‘Are you all right, Agnes?’ said Samantha Campbell. ‘It’s over now. We can get on.’
Agnes Brodie sniffed and wiped her nose and eyes with her hankie.
‘Ah never thought Ah’d see the day. It’s not right for a son to go before his mother.’
Sam patted her hand and turned to the men sitting facing them.
‘You’re drookit, the pair of you. I hope you haven’t overdone it, Wullie. Can you get that cape off him, Stewart? Dry out a bit?’
She reached to help him pull it over his head and drop it on the floor. The smell of wet rubber tanged the air. His face was blanched and he took in two shuddering breaths to settle himself.
‘That’s better. Thanks, hen.’
‘I said you shouldn’t have come. You’re barely out of hospital.’
‘I’m fine, lassie.’ To prove his fitness, Wullie McAllister, sometime doyen of crime reporting at the Glasgow Gazette, reached into his jacket, pulled out his pack of Craven A, lit up and drew luxuriously on his cigarette. Stewart, his companion, slid a window open an inch.
‘Ah should have brought a half-bottle,’ Wullie said wistfully. ‘Will you be having a wee bit of a wake? Raise a glass to him? Even though we’re so few.’
Sam and Agnes exchanged glances.
‘Surely we should get you straight home? Get you into dry clothes?’ asked Sam.
‘Inner warmth. That’s what Ah need.’
Sam smiled at Agnes and lifted an eyebrow. ‘Of course, Wullie. A dram it is. And I’ve got some soup on the go as well.’
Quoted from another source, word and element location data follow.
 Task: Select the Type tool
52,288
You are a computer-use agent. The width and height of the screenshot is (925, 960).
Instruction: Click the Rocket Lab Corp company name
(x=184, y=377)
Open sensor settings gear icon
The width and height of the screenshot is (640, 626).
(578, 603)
They were quiet for a bit, then Agnes spoke.
‘Such a poor turnout, as well.’
‘You can hardly blame them, Agnes. We asked for privacy in the Gazette and the Kilmarnock Standard.’
‘Ah suppose so, Samantha. A’ the same.’
Wullie flourished his fag at the thought. ‘He wouldnae have wanted a fuss. You know what Brodie’s like.’
Stewart joined in. ‘They all wanted to come from the Gazette. Wullie talked them out of it. Said he’d represent them.’
Sam nodded. ‘And I was approached by half the synagogue at Garnethill. You know what Douglas did for them. I said it just wasn’t right. It would have felt wrong somehow.’
Agnes persisted. ‘Not even his old regiment. There should have been a piper.’
Wullie blew out smoke. ‘Mrs Brodie, funerals are dreich enough affairs without “The Flowers of the Forest” making our ears bleed.’
Again, silence left them with their thoughts all the way across the sodden Fenwick Moors and back on to the rain-lashed streets of Glasgow. It was only as they began the climb up to Park Terrace and Sam’s home that Wullie spoke.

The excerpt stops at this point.